DATA SHOWN -
Start of Block
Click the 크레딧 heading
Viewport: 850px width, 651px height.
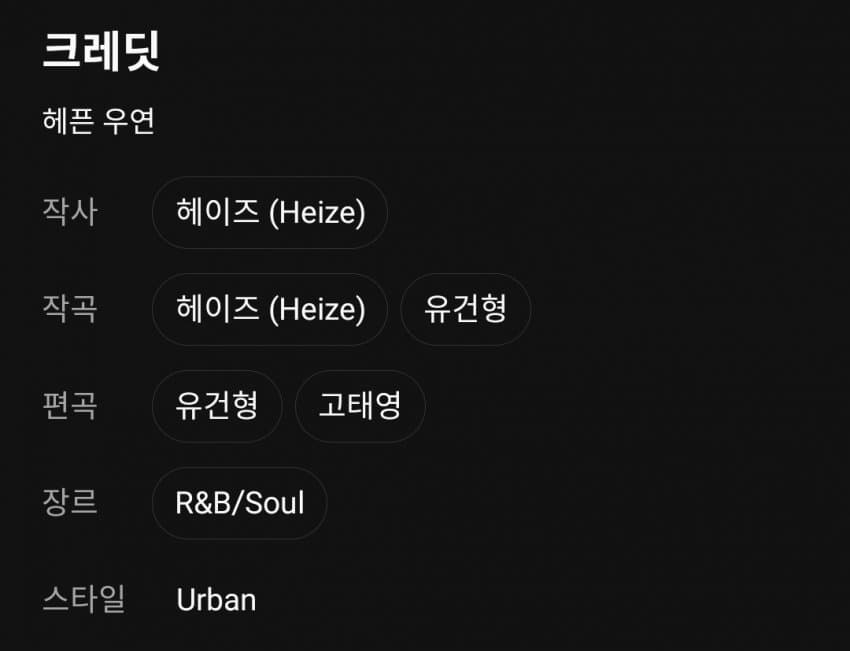click(101, 50)
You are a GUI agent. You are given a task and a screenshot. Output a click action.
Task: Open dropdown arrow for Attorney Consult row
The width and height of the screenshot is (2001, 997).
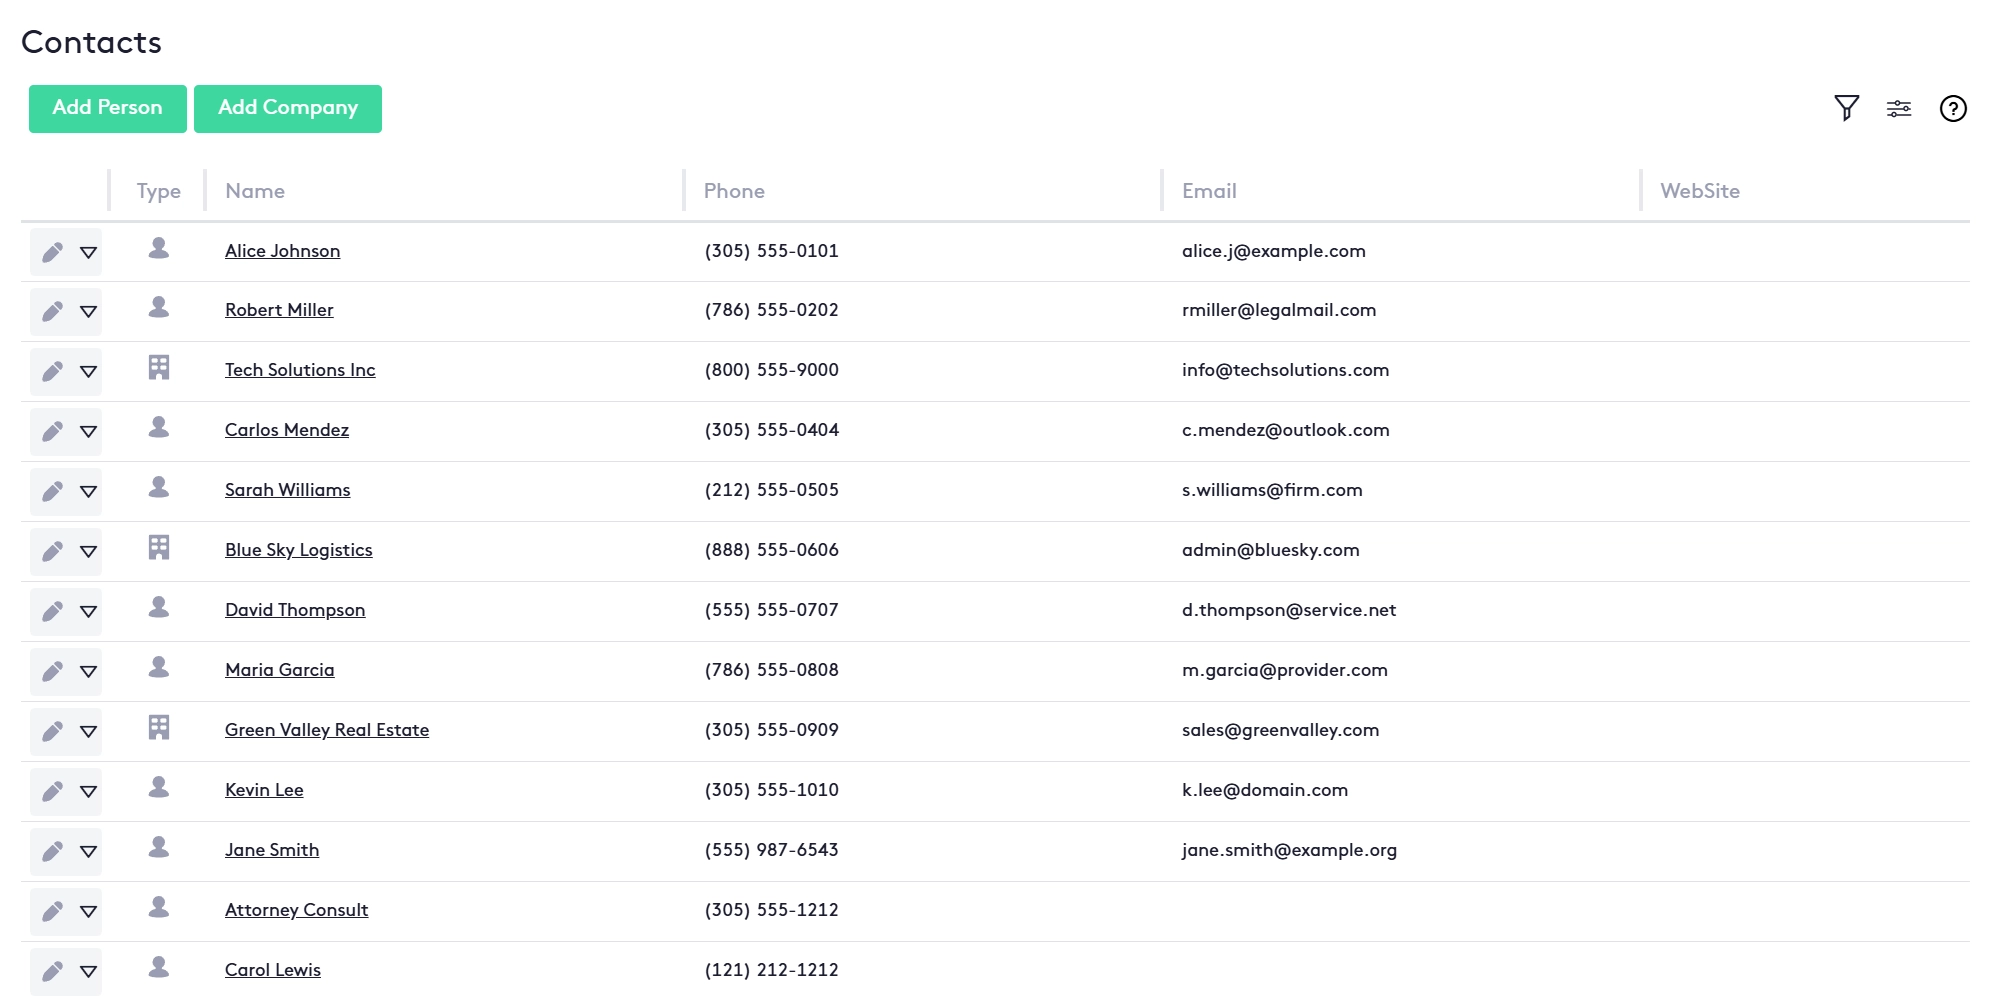click(88, 912)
End of Block
ASSIGNMENT - Every line from the one containing "The width and" through the end of the listing is to be copied exactly; the pictures are not.

TASK ANSWER -
The width and height of the screenshot is (2001, 997).
click(88, 912)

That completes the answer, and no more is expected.